# JOB:
Copy the entries word for word, from the line containing "This screenshot has width=360, height=360." through the end of the entries, and leave the pictures out of your copy.

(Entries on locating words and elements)
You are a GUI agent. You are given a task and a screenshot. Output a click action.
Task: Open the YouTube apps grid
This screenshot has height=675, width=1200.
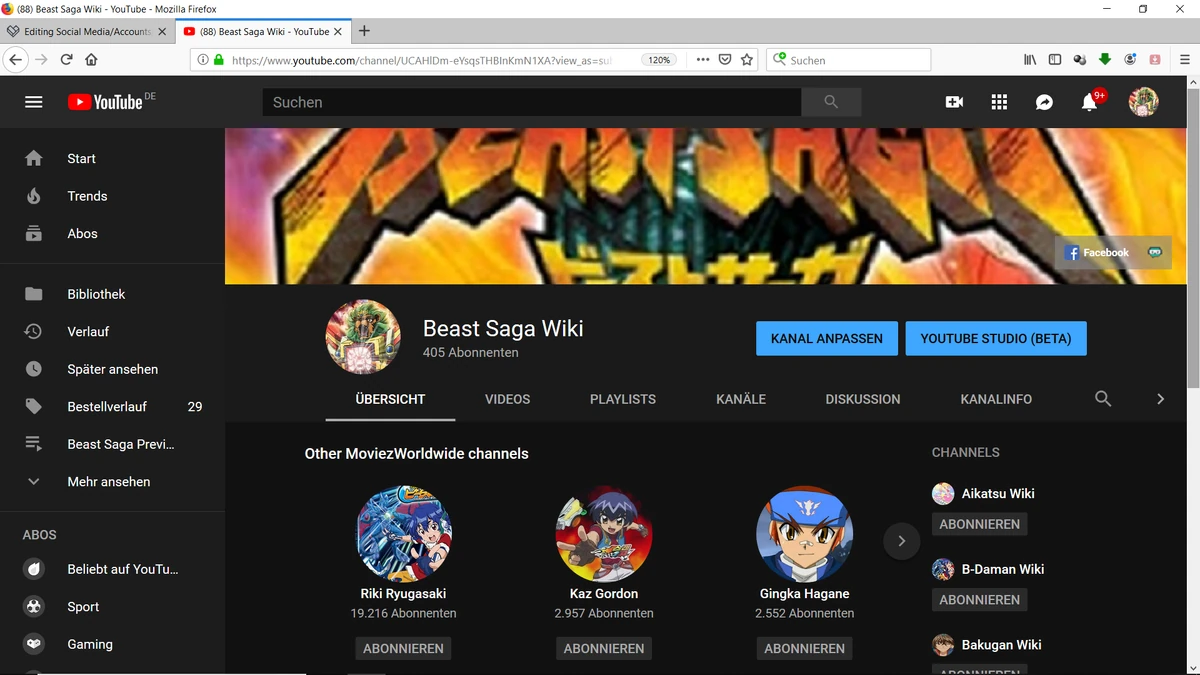tap(998, 101)
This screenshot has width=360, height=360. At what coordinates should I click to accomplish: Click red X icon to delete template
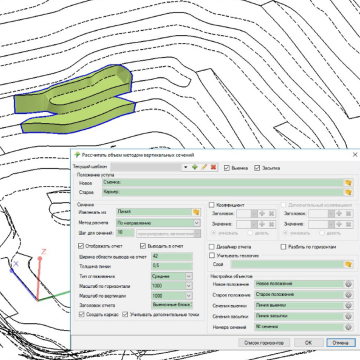(x=213, y=167)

# ANSWER TO THE EXERCISE:
This screenshot has width=360, height=360. At what coordinates should I click to accomplish: Click red X icon to delete template
(x=213, y=167)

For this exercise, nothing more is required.